» **WHAT IS NEEDED**
From the line containing "Screen dimensions: 1381x722" to the line containing "The width and height of the screenshot is (410, 258)." in the entries below, reproduce every line exactly, ends included. Nothing else belongs in the copy, and no pictures.
:: PROVIDED DATA
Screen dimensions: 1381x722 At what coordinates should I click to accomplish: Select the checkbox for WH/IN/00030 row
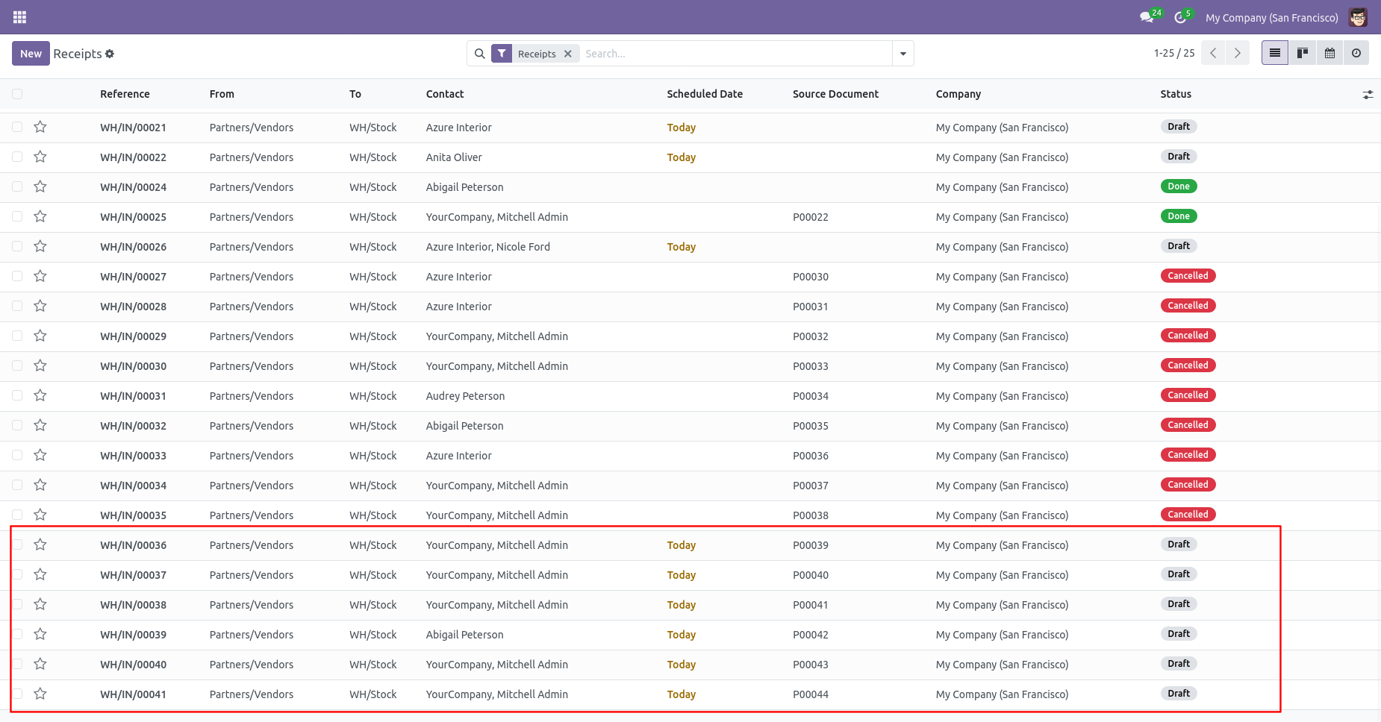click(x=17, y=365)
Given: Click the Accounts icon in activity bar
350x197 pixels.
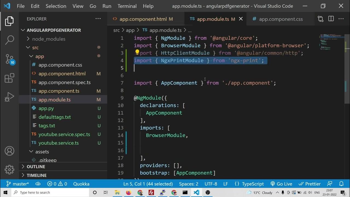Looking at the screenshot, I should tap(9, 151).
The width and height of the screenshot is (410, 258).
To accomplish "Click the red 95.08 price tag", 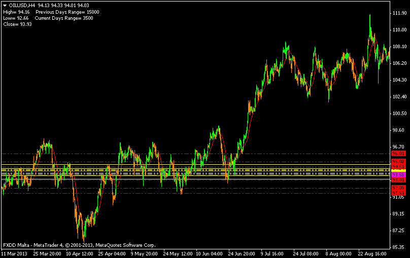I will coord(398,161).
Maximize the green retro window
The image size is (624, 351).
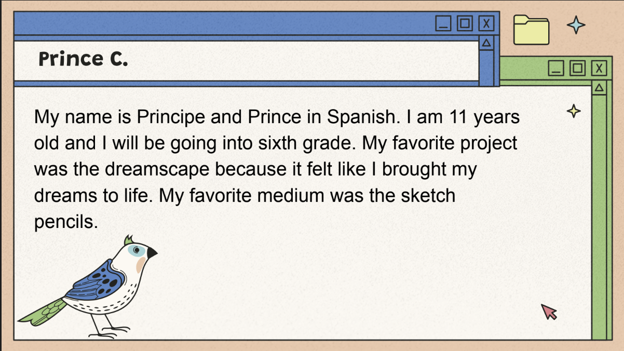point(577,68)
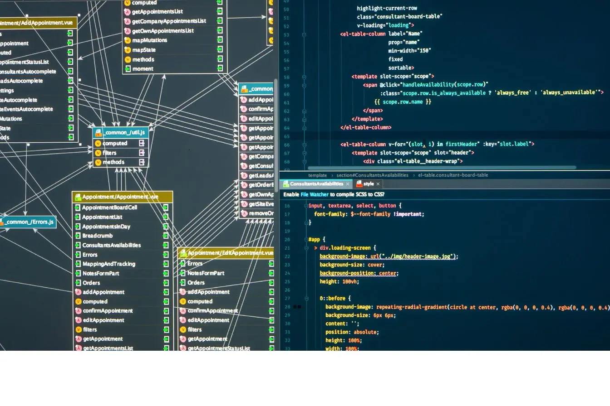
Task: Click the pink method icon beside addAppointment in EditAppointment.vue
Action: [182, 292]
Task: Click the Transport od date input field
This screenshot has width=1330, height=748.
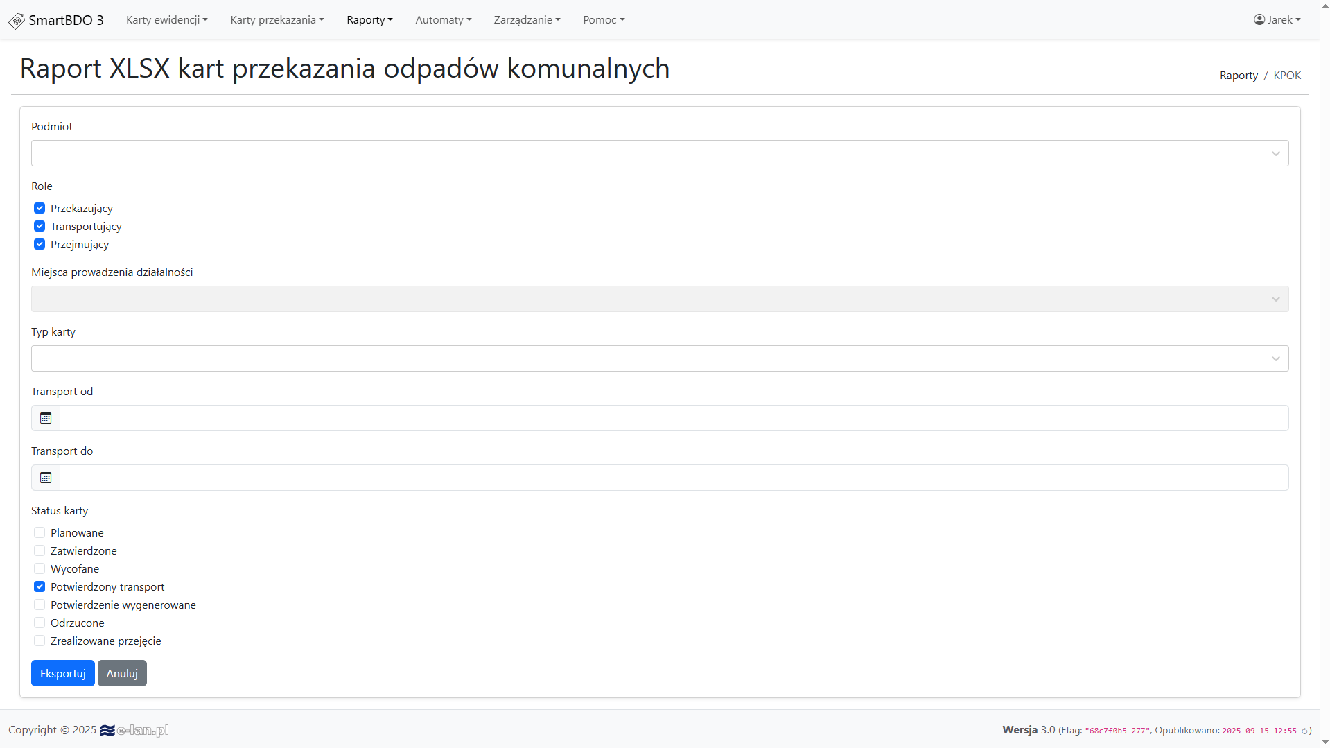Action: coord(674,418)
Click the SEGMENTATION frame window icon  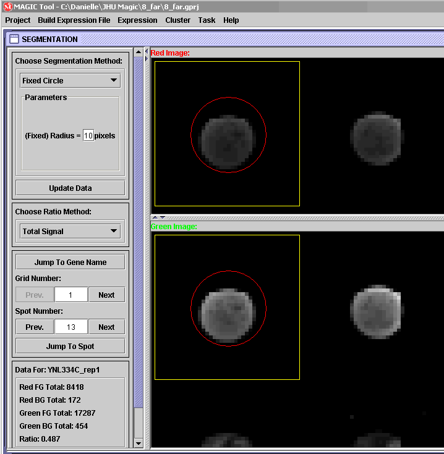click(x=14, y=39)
::::
:: PROVIDED DATA
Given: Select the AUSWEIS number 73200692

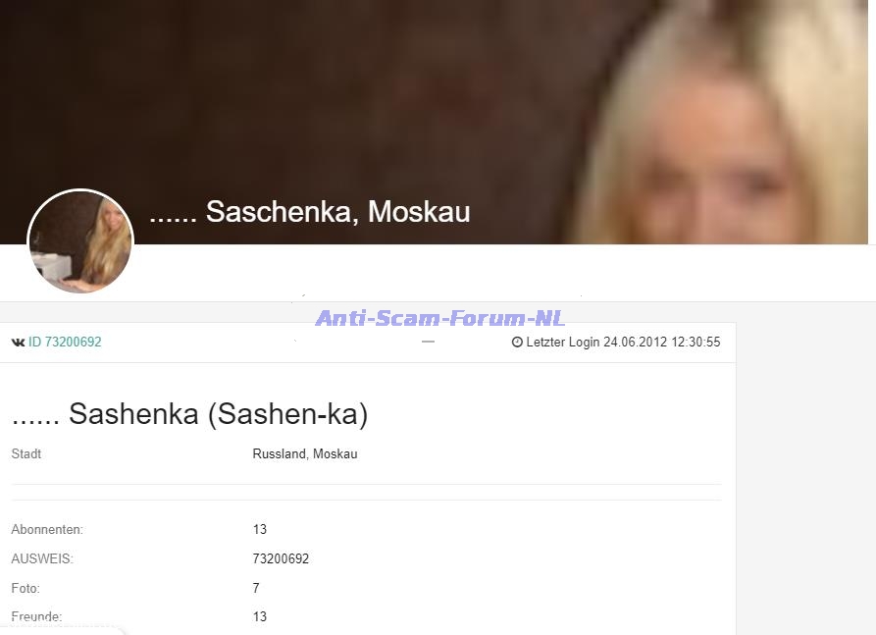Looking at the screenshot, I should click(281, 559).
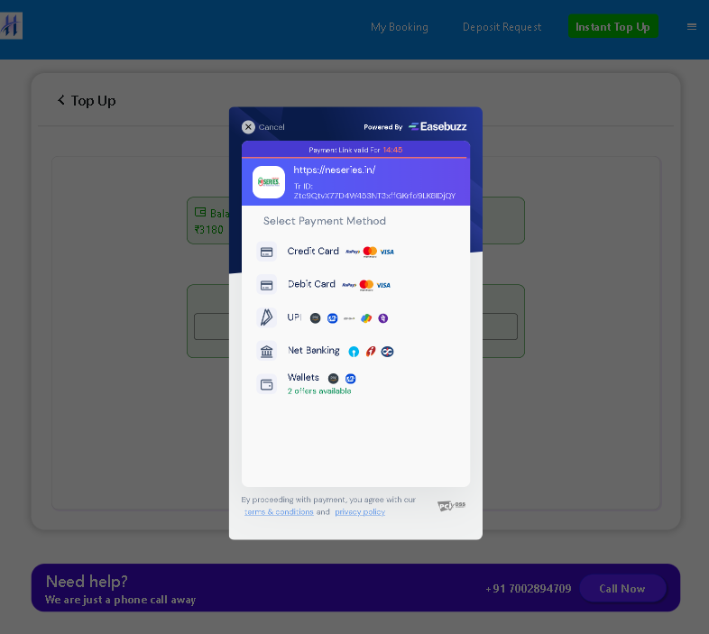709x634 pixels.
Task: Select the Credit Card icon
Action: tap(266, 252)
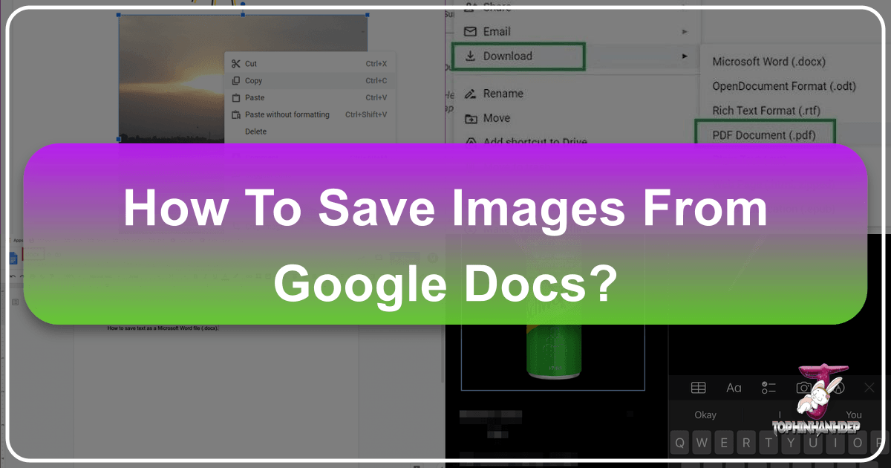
::::
:: PROVIDED DATA
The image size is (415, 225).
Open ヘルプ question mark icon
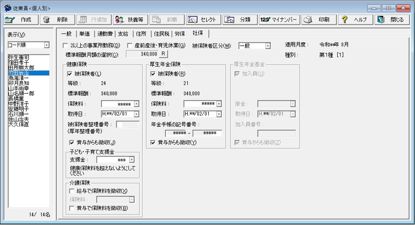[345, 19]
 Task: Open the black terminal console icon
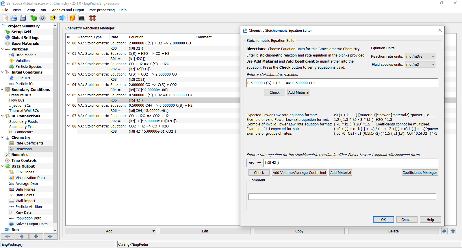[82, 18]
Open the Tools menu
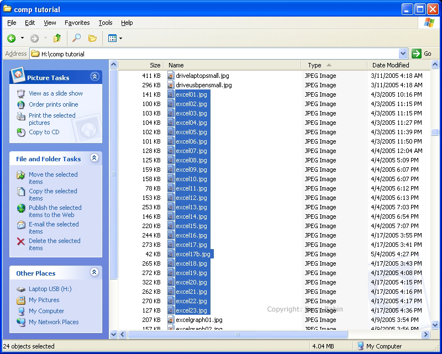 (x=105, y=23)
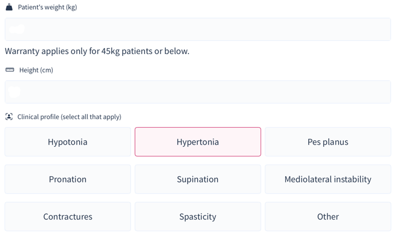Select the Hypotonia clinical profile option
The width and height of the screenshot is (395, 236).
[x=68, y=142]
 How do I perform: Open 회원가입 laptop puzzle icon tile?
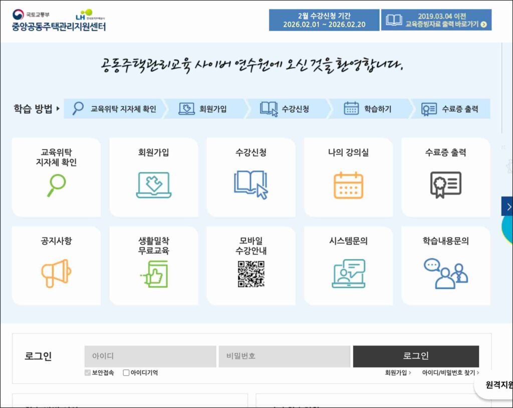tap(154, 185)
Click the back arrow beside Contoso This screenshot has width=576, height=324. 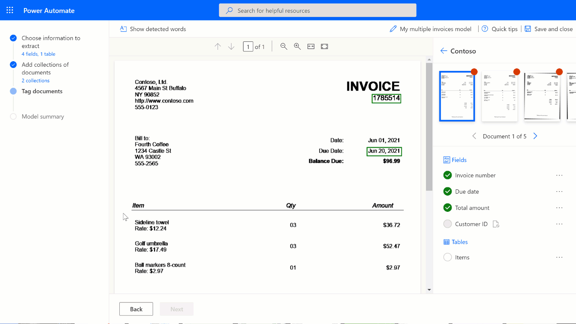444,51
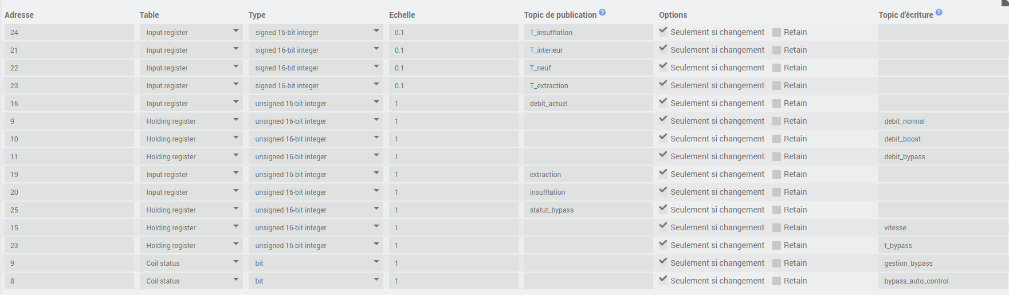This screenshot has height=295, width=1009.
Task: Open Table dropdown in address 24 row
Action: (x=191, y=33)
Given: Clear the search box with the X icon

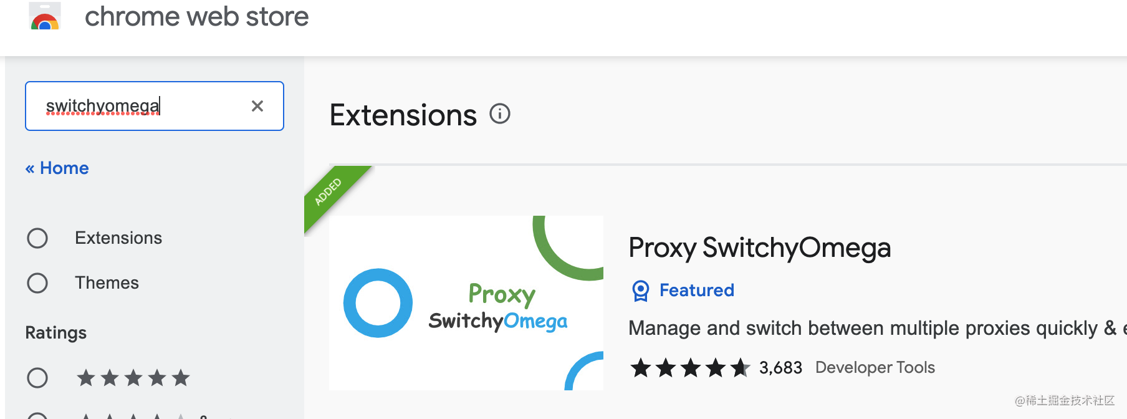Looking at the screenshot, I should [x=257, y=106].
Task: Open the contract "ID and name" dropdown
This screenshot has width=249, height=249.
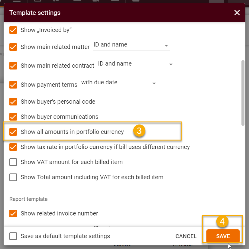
::::
» **ANSWER BOX**
Screen dimensions: 1381x722 At what coordinates should I click to accomplish: Select the checkbox for WH/IN/00030 row
click(x=17, y=365)
Given: Click the Accounts icon in activity bar
350x197 pixels.
Looking at the screenshot, I should tap(9, 151).
The width and height of the screenshot is (410, 258).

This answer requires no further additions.